§ Required task: In the article on UK food waste, how much in leftovers does the average UK household throw away each week?
━━ Excerpt provided
Britons must stop wasting food in an effort to help combat rising living costs, Gordon Brown has said as world leaders discuss rising prices
The PM said "unnecessary" purchases were contributing to price rises, and urged people to plan meals in advance and store food properly.
A government study says the UK wastes 4m tonnes of food every year, adding £420 to a family's shopping bills.
Food prices and the world economy are to dominate the G8 summit in Japan.
Lost
The gathering also gave Mr Brown a chance to hold his first bilateral meeting with Russian President Dmitry Medvedev and raise recent "difficult issues" between the two nations.
The BBC's Jon Kay sifts through a food waste mountain in Bristol
The Cabinet Office report claims that up to 40% of food harvested in developing countries can be lost before it is consumed, due to the inadequacies of processing, storage and transport.
The food policy study also says the average UK household throws away £8 of leftovers a week, yet spends 9% of its income on food.
But there is a significant gap between the poorest tenth of the population, who spend 15% and the wealthiest, who pay out 7%.
Those on lower incomes also spend proportionally more on basics such as milk, eggs and bread - foods that have seen the biggest price rises in recent months.
According to the 10-month study, British families are throwing away a total of 4.1m tonnes of perfectly good food every year, costing each about £420 annually.
It is right to remind people that about £8 a week is wasted in our food consumption
It also concludes more research is needed into whether the production of biofuels will cause food prices to increase further.
Speaking to reporters, Gordon Brown said the G8 needed to agree a "global plan" to tackle the issue.
"People recognise that the high food prices in Britain - the price of bread, the price of eggs, the price of milk - this is happening all over the world and we have got to have a global solution to what is a global problem," he said.
"We have got to get the price of food down through cutting the tariffs and subsidies in Europe and America, so we need a world trade deal.
"We have proposed that we double food production in Africa so that they can sell to the rest of the world as well.
"It is right to remind people that about £8 a week is wasted in our food consumption and we could do better at home as well."
Aid pledges
Food will feature highly on a G8 agenda of issues including global economic turbulence, record oil prices, climate change and international aid.
African leaders will join talks with G8 counterparts amid efforts to get previous G8 pledges to double aid by 2050 - notably to Africa - back on track.
UK Environment Secretary Hilary Benn said: "What we are trying to get across is there is this complex relationship between what we buy, the amount, waste, the impact on climate change and the impact on our health."
Has Prudence left the Treasury to move into the nation's kitchens?
Friends of the Earth food campaigner Kirtana Chandrasekaran said tackling food waste was important, but only part of the solution. She called instead for changes to policies on biofuels and international trade.
She said there was "more and more evidence" that biofuels were bad for the environment, worsening climate change and leading to deforestation.
━━━━
━━ Record excerpts
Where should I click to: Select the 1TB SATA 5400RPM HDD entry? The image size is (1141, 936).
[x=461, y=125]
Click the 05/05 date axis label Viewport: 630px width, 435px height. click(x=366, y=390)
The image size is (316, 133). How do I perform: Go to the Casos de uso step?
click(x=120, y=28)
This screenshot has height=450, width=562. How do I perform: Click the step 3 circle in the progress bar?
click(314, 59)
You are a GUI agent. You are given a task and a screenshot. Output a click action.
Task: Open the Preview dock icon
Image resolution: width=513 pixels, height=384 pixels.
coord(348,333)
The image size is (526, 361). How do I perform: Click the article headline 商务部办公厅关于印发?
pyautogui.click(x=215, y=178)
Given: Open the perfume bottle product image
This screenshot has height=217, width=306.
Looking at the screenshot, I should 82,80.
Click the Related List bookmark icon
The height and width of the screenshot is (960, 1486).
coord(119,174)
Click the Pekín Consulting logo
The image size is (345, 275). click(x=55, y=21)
━━━━
━━ Record excerpts
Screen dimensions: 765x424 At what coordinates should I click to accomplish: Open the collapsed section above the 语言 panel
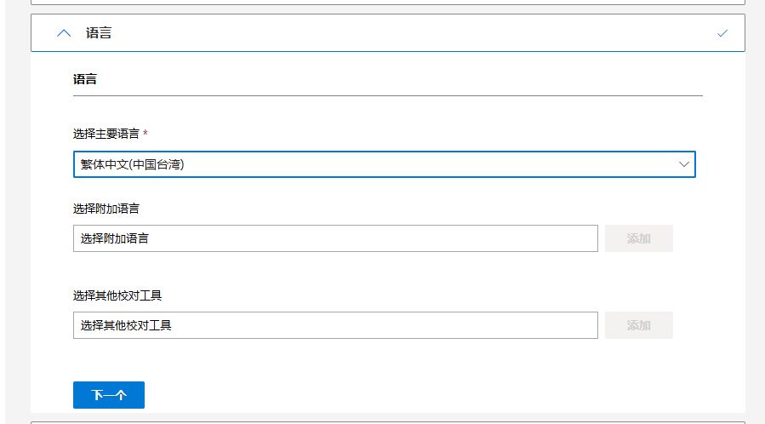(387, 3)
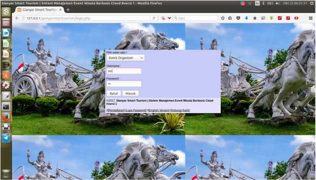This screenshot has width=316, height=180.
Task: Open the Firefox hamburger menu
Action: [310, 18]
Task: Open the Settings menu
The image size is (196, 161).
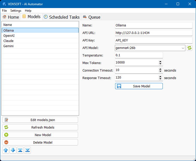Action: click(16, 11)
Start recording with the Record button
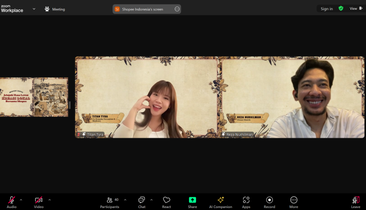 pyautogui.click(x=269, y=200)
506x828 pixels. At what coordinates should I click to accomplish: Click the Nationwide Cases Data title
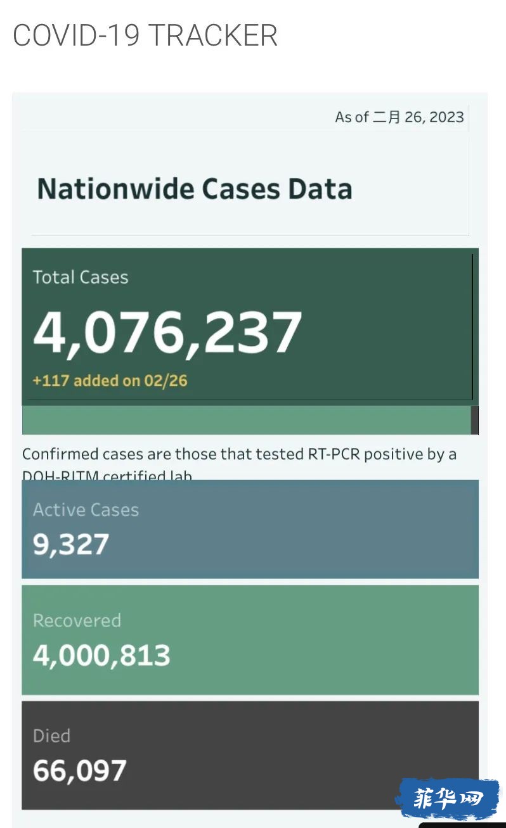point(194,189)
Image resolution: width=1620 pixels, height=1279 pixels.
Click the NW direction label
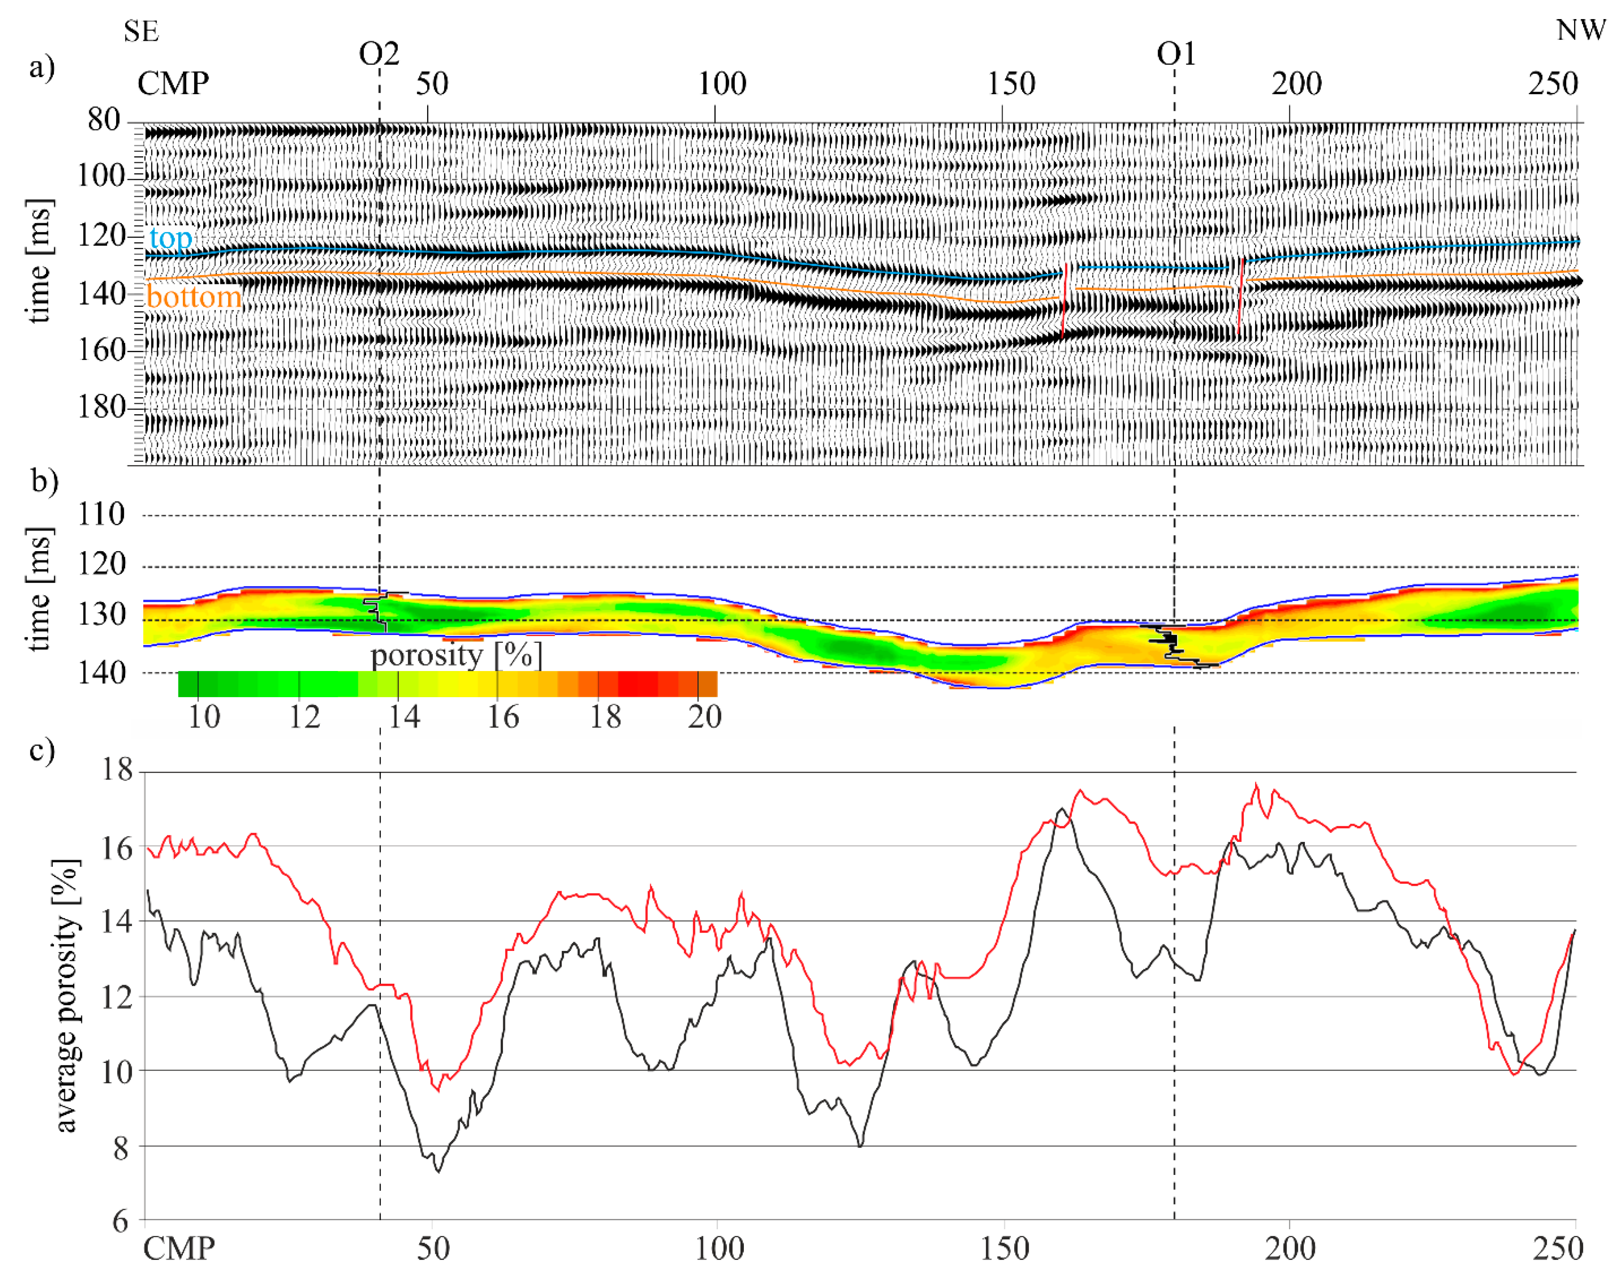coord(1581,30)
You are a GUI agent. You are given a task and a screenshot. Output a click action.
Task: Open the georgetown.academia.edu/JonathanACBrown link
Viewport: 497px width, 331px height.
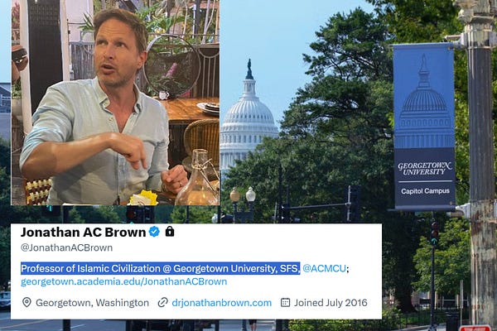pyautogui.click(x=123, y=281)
━━━━
━━ Record excerpts
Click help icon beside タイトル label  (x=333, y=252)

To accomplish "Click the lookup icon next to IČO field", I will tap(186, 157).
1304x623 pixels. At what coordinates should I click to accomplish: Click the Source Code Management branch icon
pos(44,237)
━━━━
§ Full solution: About £8 a week.